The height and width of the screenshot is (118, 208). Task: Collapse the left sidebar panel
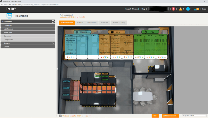click(57, 70)
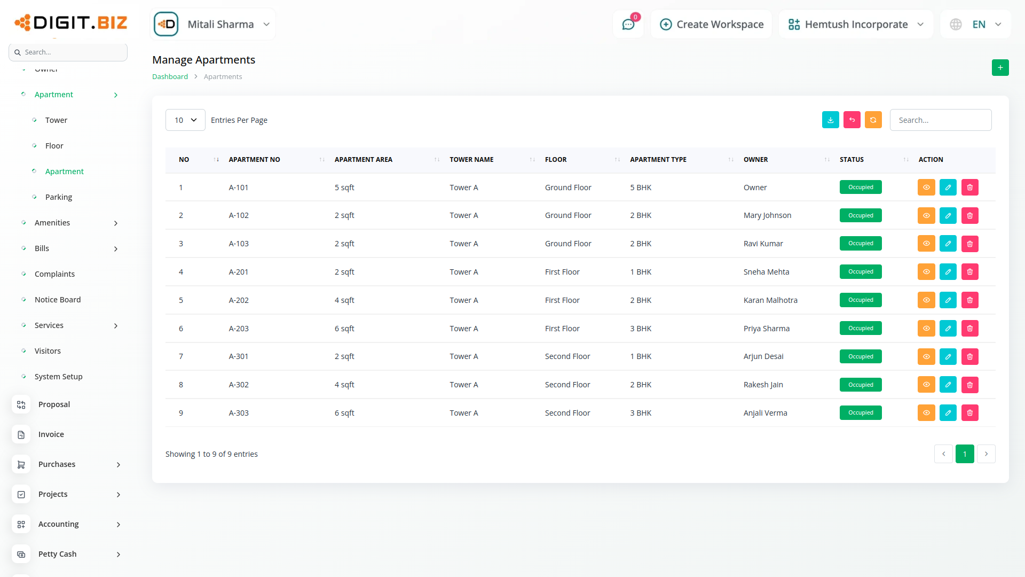Click the Create Workspace button

pyautogui.click(x=712, y=25)
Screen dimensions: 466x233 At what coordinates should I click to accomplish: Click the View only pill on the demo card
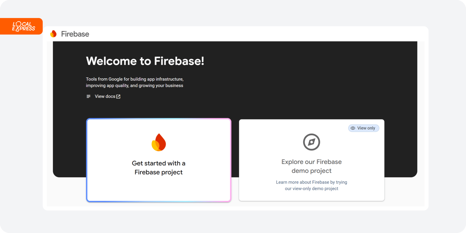tap(363, 128)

==================================================

> [TO DO] Reproduce the listing above line for line, omitting the pictures.

> [EXPECTED OUTPUT]
The height and width of the screenshot is (118, 208). Task: Collapse the left sidebar panel
click(57, 70)
Click the Create Workspace button

pyautogui.click(x=712, y=25)
Screen dimensions: 466x233 At what coordinates should I click to accomplish: Click the View only pill on the demo card
tap(363, 128)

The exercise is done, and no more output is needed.